If you are programmatically generating a query string and then parsing it with the query parser then you should seriously consider building your queries directly with the query API. In other words, the query parser is designed for human-entered text, not for program-generated text. - Lucene Documentation

In Hibernate Search, as in vanilla Lucene, when you create a query it's critically important to use the same Analyzer and Bridges that you used when indexing the fields.

Analyzers tokenize search strings into Terms. For example "a cool manager" might parse into "cool" and "manag". Notice that "manager" has been stemmed into a shorter version. If you were to construct a Lucene query like "description:manager", it would not find any results. You could apply a tokenizer to the Lucene query string to correctly translate it, but that only works if all the fields in the query use the same Analyzer and are tokenized. Say you have a field isDeleted, that only has the un-tokenized values "true" and "false". If you run "+isDeleted:false +description:manager" through the Analyzer, you might get "+isDeleted:fals +description:manag" (not the missing "e" in false), which will not match anything.

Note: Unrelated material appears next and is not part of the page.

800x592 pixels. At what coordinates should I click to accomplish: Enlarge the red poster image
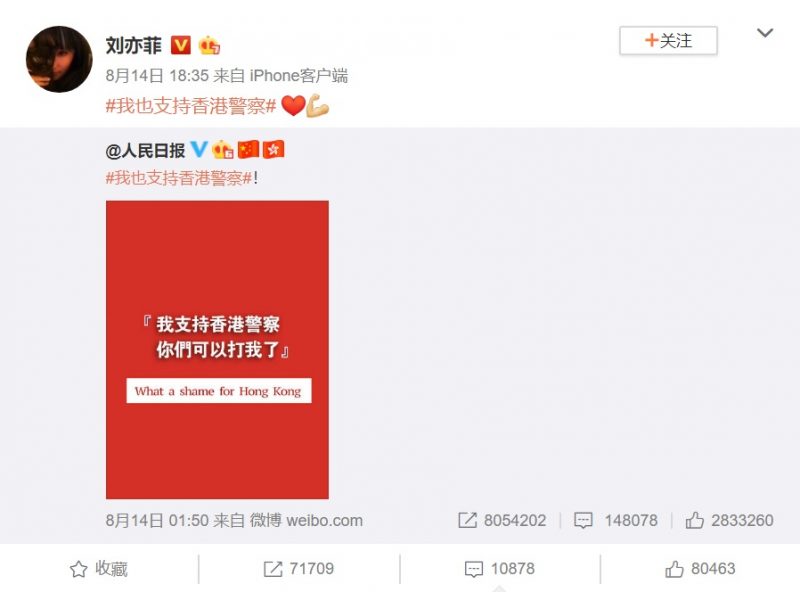[x=217, y=350]
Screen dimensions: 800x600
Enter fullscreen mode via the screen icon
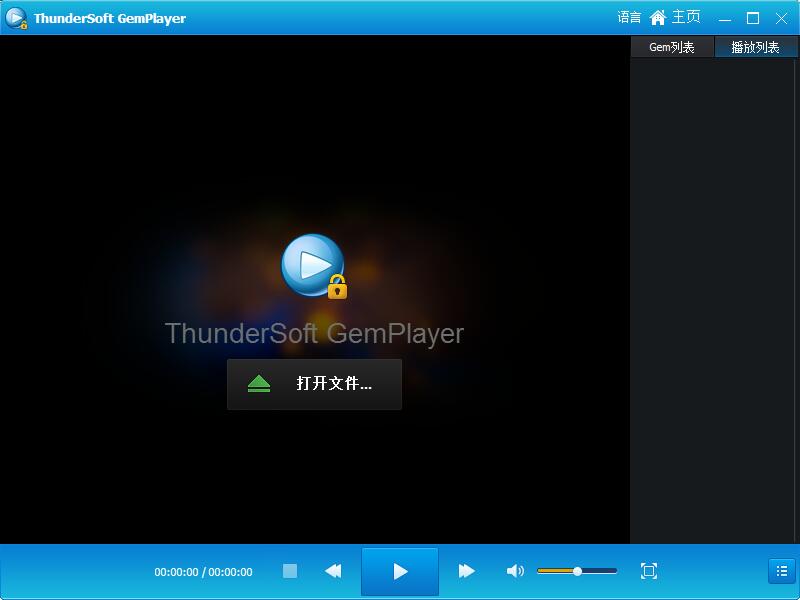tap(648, 571)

Bridges convert Objects into lexicographic text so that they can be indexed and used in range searches. Because everything is text in Lucene (and compared as text), you can't just put the value "1/1/2009" in for a date. If you did, when comparing values, Lucene would put "2/1/2008" after "1/1/2009", instead of before. That's because it's comparing them as strings, left to right (just like "b" is greater than "a"). A typical bridge for dates might produce "20090101", which is lexicographically valid. When constructing queries, you obviously want to use the same bridges that you used to index the data.

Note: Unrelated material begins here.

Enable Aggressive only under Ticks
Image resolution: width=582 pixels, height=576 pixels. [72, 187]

All of this should be taken as an argument for using the Lucene Query API to construct your non-static queries. Take "+isDeleted:false +description:manag +dateAdded:[20090101 to 40000101]", for example. If you are relying on the user to hand-enter a query, how are they going to know to format dates like that, and to stem "manager" to "manag"? They won't, and even if they do, they will fuck it up. Similarly, if you generate this as a string in code, you will fuck it up.

Instead, use the Lucene Query API, which has a primitive of Term and bunches them into Queries (like BooleanQuery, RangeQuery, etc). Unfortunately, Hibernate Search does not provide any tools to help you apply the Anaylzers and Bridges you defined in your entity annotations to a given Term. So you might end up writing code that looks like:

     BooleanQuery query = new BooleanQuery();
     Analyzer analyzer = new StandardAnalyzer();
     TokenStream tokenStream = analyzer.tokenStream("description", new StringReader("cool manager"));

     Token token = new Token();
     token = tokenStream.next(token);

     while (token != null) {
      if (token.termLength() > 0) {
       String term = new String(token.termBuffer(), 0, token.termLength());
       query.add(new TermQuery(new Term("description", term)), BooleanClause.Occur.MUST);
      }
      token = tokenStream.next(token);
     }

     DateBridge dateBridge = new DateBridge();
     Map params = new HashMap();
     params.put("resolution", "day");
     dateBridge.setParameterValues(params);
     RangeQuery dateAdded = new RangeQuery(
          new Term("dateAdded", dateBridge.objectToString(new GregorianCalendar(2009, Calendar.MARCH, 1).getTime())),
          new Term("dateAdded", dateBridge.objectToString(new GregorianCalendar(3000, Calendar.JANUARY, 1).getTime())),
          true
      );

     query.add(new BooleanClause(dateAdded, BooleanClause.Occur.MUST));

While it's pretty verbose, the real problem with the above is that it violates DRY. You have to repeat the mappings you made in your annotations as to which Analyzers and Bridges you want to us. Wouldn't it be nice if there was some code to do this for you?

Using reflection, I came up with a utility class that can get the correct Analyzers and Bridges at runtime, letting you write code that looks like:

 BooleanQuery comments = SearchUtil.createQuery(
  Note.class,
  "comments",
  "packaging c++ in 1947 hot/cold foo:bar",
  BooleanClause.Occur.MUST
  );

 RangeQuery dateRange = SearchUtil.createRangeQuery(
   Note.class,
   "dateAdded",
   new GregorianCalendar(2009, Calendar.MARCH, 1).getTime(),
   new GregorianCalendar(3000, Calendar.JANUARY, 1).getTime()
   );

 BooleanQuery query = SearchUtil.createQuery(
   Note.class,
   "isDeleted",
   "false",
   BooleanClause.Occur.MUST
   );

 query.add(new BooleanClause(comments, BooleanClause.Occur.MUST));
 query.add(new BooleanClause(dateRange, BooleanClause.Occur.MUST));

You can download the code for SearchUtil here. Note: I ripped this out of my project w/o changing packages, etc. You'll have to clean it up a little.